> _Prompt_
Extract, from the records beneath this instruction, each line that contains the word "agent".

____

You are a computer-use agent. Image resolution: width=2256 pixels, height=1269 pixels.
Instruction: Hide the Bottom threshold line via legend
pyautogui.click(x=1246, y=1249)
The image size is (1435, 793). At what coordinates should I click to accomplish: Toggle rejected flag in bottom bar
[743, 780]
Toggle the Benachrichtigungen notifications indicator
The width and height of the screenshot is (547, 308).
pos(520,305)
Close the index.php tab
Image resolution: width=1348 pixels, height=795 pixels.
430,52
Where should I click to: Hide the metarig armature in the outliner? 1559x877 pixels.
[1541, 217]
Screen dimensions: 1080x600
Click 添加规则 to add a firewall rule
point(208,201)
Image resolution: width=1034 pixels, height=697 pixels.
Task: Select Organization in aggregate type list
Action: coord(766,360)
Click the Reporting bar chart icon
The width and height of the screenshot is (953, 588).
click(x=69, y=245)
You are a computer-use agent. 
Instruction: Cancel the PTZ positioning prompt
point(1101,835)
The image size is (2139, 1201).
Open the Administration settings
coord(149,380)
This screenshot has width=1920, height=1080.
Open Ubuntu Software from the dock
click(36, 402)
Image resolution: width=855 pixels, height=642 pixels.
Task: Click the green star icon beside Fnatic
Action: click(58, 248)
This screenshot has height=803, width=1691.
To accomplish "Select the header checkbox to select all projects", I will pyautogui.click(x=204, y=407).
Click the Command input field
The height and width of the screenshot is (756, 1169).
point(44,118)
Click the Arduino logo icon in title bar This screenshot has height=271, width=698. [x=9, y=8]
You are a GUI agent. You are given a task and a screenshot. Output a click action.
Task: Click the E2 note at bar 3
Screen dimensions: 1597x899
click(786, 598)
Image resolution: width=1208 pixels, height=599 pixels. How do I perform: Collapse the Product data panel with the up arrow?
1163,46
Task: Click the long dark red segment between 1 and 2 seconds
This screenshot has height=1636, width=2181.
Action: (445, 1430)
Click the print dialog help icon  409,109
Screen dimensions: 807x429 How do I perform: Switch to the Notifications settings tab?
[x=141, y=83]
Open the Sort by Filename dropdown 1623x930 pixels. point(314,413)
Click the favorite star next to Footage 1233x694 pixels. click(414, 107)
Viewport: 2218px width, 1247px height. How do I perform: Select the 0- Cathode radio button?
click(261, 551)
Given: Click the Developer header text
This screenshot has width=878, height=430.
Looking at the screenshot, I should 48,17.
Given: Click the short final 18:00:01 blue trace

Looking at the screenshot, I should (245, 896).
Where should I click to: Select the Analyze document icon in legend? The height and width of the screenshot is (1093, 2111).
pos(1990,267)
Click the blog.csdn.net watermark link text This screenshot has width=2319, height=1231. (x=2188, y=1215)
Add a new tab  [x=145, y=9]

____

> _Answer for this exercise_
You are a computer-use agent. Image resolution: width=2256 pixels, height=1269 pixels.
You are a computer-use agent. 
You are a GUI agent. You are given a task and a screenshot. Output a click action.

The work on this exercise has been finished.